Restate word for word the lines that run from the one containing "Screen dimensions: 1568x758" to the last line of the data, both ends included.
*** Block opens ***
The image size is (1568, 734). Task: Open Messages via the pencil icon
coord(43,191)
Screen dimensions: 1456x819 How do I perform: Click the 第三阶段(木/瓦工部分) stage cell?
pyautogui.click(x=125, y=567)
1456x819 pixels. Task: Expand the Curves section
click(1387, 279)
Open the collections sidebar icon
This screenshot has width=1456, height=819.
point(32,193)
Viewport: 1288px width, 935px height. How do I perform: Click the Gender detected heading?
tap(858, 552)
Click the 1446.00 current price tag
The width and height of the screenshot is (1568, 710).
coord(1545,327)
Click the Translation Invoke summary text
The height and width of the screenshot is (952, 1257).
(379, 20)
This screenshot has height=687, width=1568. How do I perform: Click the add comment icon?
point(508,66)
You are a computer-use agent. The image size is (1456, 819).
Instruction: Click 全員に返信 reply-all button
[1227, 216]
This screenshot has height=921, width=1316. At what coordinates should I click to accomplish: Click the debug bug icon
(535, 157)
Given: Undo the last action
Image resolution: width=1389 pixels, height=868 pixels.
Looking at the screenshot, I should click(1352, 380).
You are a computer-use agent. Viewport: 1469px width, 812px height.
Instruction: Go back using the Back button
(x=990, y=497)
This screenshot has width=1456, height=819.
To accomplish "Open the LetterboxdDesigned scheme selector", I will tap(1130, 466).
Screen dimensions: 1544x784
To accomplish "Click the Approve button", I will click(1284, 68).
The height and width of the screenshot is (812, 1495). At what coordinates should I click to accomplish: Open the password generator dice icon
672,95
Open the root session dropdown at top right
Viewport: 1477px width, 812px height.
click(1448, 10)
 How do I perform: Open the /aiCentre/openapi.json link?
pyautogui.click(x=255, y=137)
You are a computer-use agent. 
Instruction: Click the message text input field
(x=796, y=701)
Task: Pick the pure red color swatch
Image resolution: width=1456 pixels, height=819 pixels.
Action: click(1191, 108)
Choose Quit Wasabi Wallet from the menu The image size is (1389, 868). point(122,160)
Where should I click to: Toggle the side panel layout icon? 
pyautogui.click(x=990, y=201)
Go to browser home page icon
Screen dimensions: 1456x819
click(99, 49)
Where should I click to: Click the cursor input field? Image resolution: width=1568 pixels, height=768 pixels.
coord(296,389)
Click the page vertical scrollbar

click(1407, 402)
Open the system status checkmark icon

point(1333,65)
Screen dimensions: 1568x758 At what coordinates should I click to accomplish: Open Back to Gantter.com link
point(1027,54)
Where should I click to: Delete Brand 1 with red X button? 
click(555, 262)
*** Block closes ***
▸ Response to this exercise
Screen dimensions: 1568x758 At what coordinates should I click to accomplish: Open Back to Gantter.com link
point(1027,54)
Where should I click to: Delete Brand 1 with red X button? 
click(555, 262)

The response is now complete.